O presidente da Associação Portuguesa de Criminologia, Vítor Silva, admite que o confinamento forçado possa, de facto, estar a alterar comportamentos até este ponto, desencadeando reacções altamente impulsivas e desproporcionadas. “Não estávamos preparados para alterações tão radicais na maneira de viver, em especial no sul da Europa”, onde o convívio social está muito enraizado, diz o académico. “E acabamos por agir por impulso, como os animais. O confinamento altera a psicopatologia do quotidiano, a nossa maneira de ser.”

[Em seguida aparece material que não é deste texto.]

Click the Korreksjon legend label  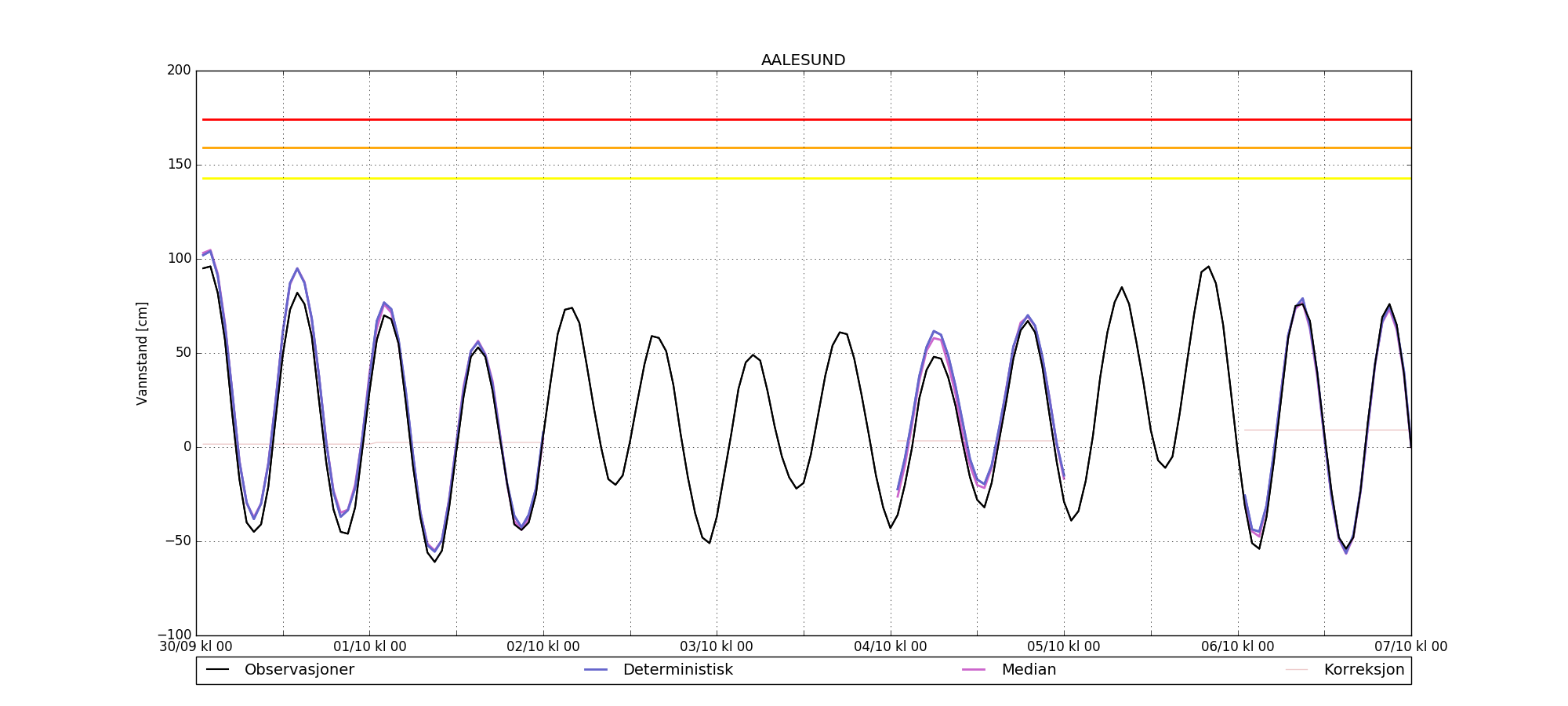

Também este mês, numa pensão de Castelo Branco, um homem de 29 anos matou um idoso que não conhecia por suspeitar que este estaria a violar uma empregada do alojamento. Aplicou-lhe um golpe mata-leão a que o septuagenário não resistiu. No passado fim-de-semana, outro desentendimento entre dois amigos que estavam a beber num restaurante que se encontrava aberto na Cruz de Pau redundou em facadas e depois na morte de um dos intervenientes, que ainda sobreviveu até chegar ao hospital. O agressor acabou por se entregar na esquadra.

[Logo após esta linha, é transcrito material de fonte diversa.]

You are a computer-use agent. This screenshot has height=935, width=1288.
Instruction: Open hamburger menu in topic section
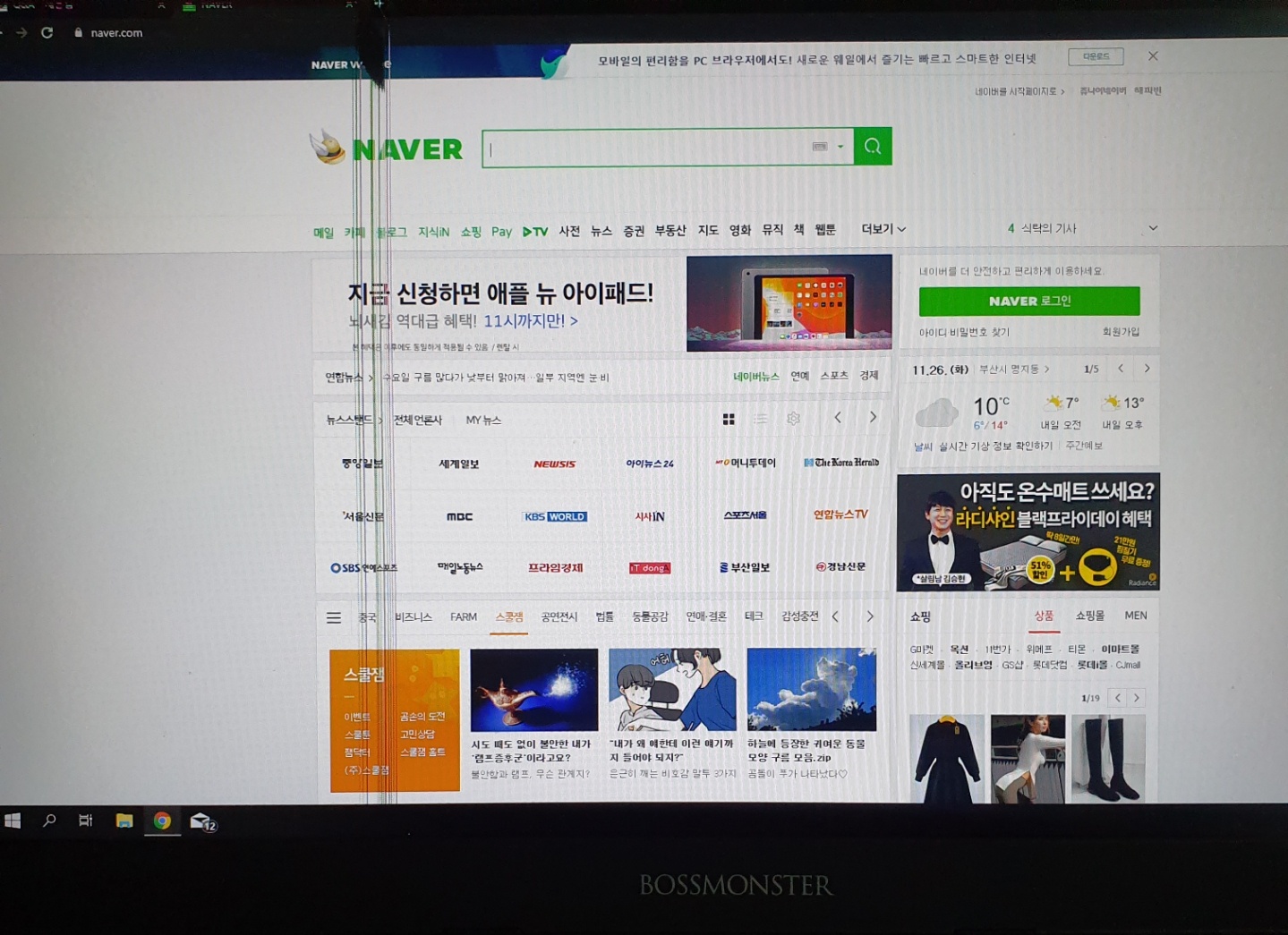tap(334, 617)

A meio deste mês, uma discussão entre um vendedor de automóveis de 21 anos e uma das pessoas a quem tinha dado boleia também acabou mal na Maia: depois de se envolver fisicamente com a vítima o condutor voltou para o carro e atropelou-a, matando-a. Não tinha antecedentes criminais.
Recordando que a maioria dos homicidas mata ou tenta matar pessoas do seu círculo de relações, e não desconhecidos, o psicólogo forense da Universidade do Minho Rui Abrunhosa Gonçalves assume que o confinamento pode levar a um agudizar de conflitos já existentes. “As pessoas são forçadas a conviver horas e horas seguidas umas com as outras”, faz notar. E o facto de não poderem na maior parte dos casos sair para irem para os empregos significa a perda, para muitas delas, de uma fonte de realização pessoal.

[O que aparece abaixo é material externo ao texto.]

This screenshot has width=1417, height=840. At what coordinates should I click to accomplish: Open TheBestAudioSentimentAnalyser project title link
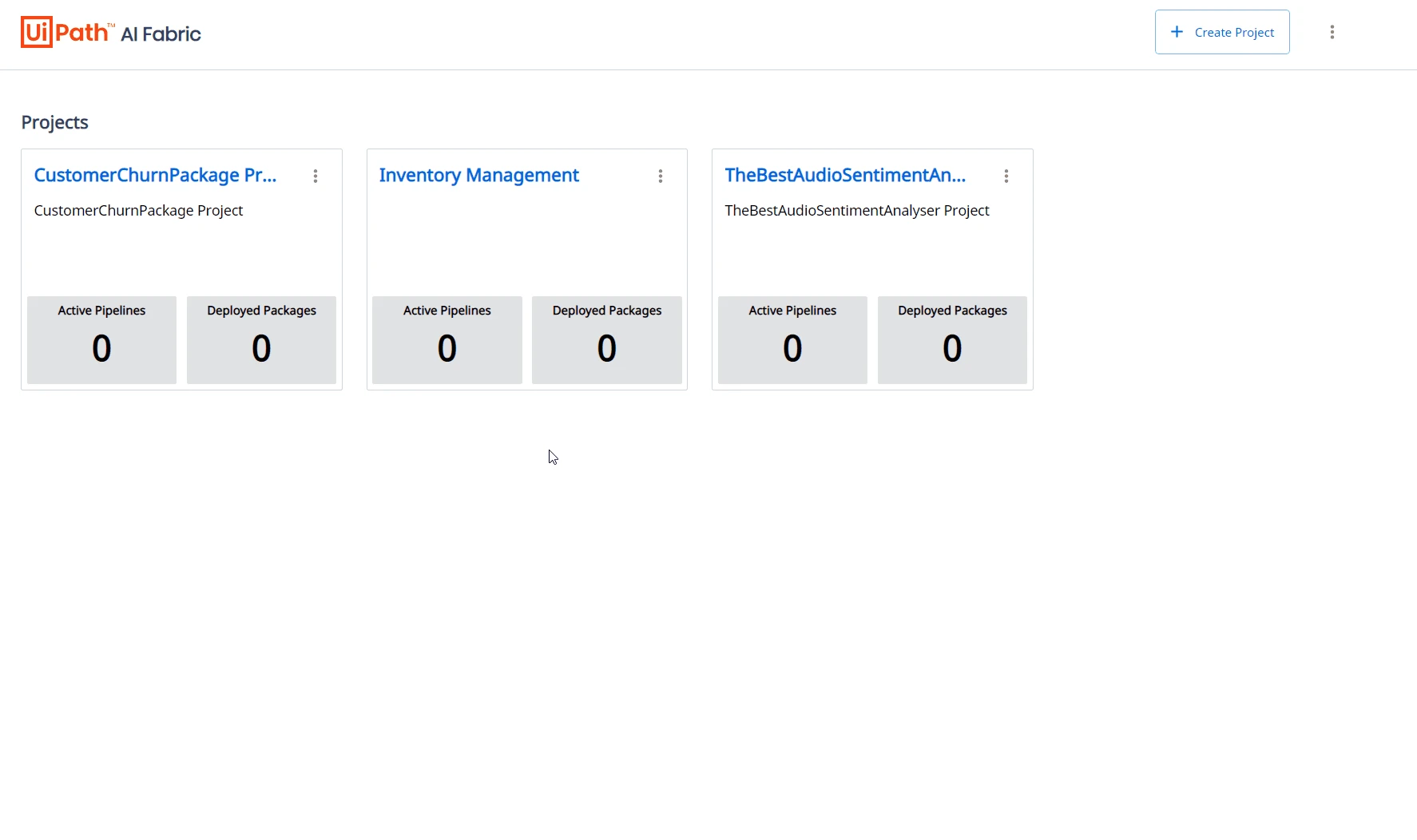click(x=845, y=175)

Com as pessoas fechadas em casa, é natural o decréscimo dos chamados crimes contra o património – não é fácil assaltar casas com os seus ocupantes lá dentro, e os carteiristas não têm tido outro remédio senão suspender as suas actividades. Mas registou-se, como era expectável, uma subida da criminalidade praticada online, nomeadamente das burlas. Já os abusos sexuais de crianças não parecem ter sofrido grande aumento, pelo menos em Portugal, ao contrário do que temia a Europol, que chegou a alertar as autoridades dos diferentes países para essa possibilidade – o que pode explicar-se pelo facto de os abusadores terem deixado de estar sozinhos em casa com as crianças.